The cat leaped suddenly to her feet and shook herself violently. Something hot and wet had fallen on her beautiful stomach.
Anna-Rose made a little sound strangers might have taken for a laugh as she put out her arms and caught her again, but it was a sound so wretched, so piteous in the attempt to hide away from him, that Mr. Twist's heart stood still. "Oh, don't go," she said, catching at the cat and hugging her tight, "I can't let you go—" And she buried her face in her fur, so that Mr. Twist still couldn't see it.

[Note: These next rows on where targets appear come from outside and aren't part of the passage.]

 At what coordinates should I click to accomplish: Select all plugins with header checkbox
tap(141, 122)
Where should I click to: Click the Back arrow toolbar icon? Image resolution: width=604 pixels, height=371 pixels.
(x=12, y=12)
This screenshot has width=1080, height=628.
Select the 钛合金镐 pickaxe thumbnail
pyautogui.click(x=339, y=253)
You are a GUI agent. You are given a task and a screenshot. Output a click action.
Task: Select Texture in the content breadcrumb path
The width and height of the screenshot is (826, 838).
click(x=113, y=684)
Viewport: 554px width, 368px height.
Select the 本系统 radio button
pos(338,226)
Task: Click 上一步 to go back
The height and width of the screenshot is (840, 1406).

"Now that's enough about the cat," he said, speaking very firmly. "You're coming with me." And he stooped and picked her up, cat and all, and set her on her feet.
Then he saw her face.
"Good God, Anna-Rose!" he exclaimed.
"I did try not to show you," she said; and she added, taking shelter behind her pride and looking at him as defiantly as she could out of eyes almost closed up, "but you mustn't suppose just because I happen to—to seem as if I'd been crying that I—that I'm minding anything."
"Oh no," said Mr. Twist, who at sight of her face had straightway forgotten about himself and his longings and his proposals, and only knew that he must comfort Christopher. "Oh no," he said, looking at her aghast, "I'm not supposing we're minding anything, either of us."

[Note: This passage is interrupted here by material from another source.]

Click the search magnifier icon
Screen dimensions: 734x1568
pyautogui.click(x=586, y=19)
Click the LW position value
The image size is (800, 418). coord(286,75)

He took her by the arm. Comfort Christopher; that's what he had got to do. Get rid as quickly as possible of that look of agony—yes, it was downright agony—on her face.
He thought he guessed what she was thinking and feeling; he thought—he was pretty sure—she was thinking and feeling that her beloved Columbus had gone from her, and gone to a stranger, in a day, in a few hours, to a stranger she had never even seen, never even heard of; that her Columbus had had secrets from her, had been doing things behind her back; that she had had perfect faith and trust in her twin, and now was tasting the dreadful desolation of betrayal; and he also guessed that she must be sick with fears,—for he knew how responsible she felt, how seriously she took the charge of her beautiful twin—sick with fear about this unknown man, sick with the feeling of helplessness, of looking on while Columbus rushed into what might well be, for all any one knew, a deadly mess-up of her happiness.
Well, he could reason her out of most of this, he felt. Certainly he could reassure her about Elliott, who did inspire one with confidence, who did seem, anyhow outwardly, a very fitting mate for Anna-Felicitas. But he was aghast at the agony on her face. All that he guessed she was thinking and feeling didn't justify it. It was unreasonable to suffer so violently on account of what was, after all, a natural happening. But however unreasonable it was, she was suffering.